**Text passage:**

The Corporation operates in Colombia which has a long history of open pit mining operations, as well as a current and in force legal framework which allows for open pit mining. Despite this and the fact that the government has recently issued a number of open pit mining permits, there can be a perception or misinformation that is prevalent in the media or social media that insinuates that open pit mining is banned in Colombia. While the Corporation uses all of it means to counter this misinformation, it is possible that even the perception of banning open pit mining in Colombia could make it difficult for the Corporation to raise capital and could have a material adverse effect on the Corporation.

**Problem requirements:** Reproduce word for word the portion of the Colombia mining passage that begins at the words "The Corporation operates" and stops after "on the Corporation.".

**Raw records:**
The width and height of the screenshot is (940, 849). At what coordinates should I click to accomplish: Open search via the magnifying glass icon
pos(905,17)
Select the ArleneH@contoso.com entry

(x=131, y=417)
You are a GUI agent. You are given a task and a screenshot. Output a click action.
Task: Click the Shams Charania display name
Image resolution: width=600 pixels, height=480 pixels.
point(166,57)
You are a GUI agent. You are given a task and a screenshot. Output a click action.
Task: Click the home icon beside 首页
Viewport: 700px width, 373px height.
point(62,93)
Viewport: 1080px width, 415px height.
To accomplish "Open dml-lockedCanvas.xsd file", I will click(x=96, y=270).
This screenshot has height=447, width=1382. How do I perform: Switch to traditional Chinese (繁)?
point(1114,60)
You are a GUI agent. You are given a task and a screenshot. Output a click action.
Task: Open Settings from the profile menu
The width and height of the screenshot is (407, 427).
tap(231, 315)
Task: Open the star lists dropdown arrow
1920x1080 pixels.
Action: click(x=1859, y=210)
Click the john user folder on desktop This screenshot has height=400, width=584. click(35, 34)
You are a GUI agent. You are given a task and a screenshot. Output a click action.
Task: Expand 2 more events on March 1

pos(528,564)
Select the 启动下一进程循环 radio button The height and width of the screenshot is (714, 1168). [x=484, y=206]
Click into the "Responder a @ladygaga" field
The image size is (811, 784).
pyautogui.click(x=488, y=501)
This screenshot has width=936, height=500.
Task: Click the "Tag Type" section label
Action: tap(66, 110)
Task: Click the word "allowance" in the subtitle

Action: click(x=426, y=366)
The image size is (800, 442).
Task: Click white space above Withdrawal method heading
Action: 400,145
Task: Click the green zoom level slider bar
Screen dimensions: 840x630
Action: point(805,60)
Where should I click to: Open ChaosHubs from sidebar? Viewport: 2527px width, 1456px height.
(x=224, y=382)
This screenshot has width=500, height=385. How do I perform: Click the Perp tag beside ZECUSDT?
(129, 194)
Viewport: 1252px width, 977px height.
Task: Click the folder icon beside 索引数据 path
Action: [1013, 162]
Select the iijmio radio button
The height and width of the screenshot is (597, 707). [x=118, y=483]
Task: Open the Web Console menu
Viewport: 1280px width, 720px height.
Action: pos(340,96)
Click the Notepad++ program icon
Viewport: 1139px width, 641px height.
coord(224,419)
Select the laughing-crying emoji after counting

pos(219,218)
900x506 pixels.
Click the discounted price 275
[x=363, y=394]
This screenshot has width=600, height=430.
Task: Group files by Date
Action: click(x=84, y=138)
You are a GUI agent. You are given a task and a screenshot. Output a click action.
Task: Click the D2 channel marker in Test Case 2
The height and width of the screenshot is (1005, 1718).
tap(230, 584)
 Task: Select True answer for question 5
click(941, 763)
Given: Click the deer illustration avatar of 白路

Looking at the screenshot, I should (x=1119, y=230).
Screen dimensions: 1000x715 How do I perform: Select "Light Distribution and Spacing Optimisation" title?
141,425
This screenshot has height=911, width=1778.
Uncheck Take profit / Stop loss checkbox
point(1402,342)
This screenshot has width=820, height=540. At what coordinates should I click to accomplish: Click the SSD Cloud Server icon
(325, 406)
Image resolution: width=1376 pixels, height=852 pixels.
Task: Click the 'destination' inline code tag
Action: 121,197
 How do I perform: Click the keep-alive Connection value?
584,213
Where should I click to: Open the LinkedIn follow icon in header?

**Task result:**
The Corporation operates in Colombia which has a long history of open pit mining operations, as well as a current and in force legal framework which allows for open pit mining. Despite this and the fact that the government has recently issued a number of open pit mining permits, there can be a perception or misinformation that is prevalent in the media or social media that insinuates that open pit mining is banned in Colombia. While the Corporation uses all of it means to counter this misinformation, it is possible that even the perception of banning open pit mining in Colombia could make it difficult for the Corporation to raise capital and could have a material adverse effect on the Corporation.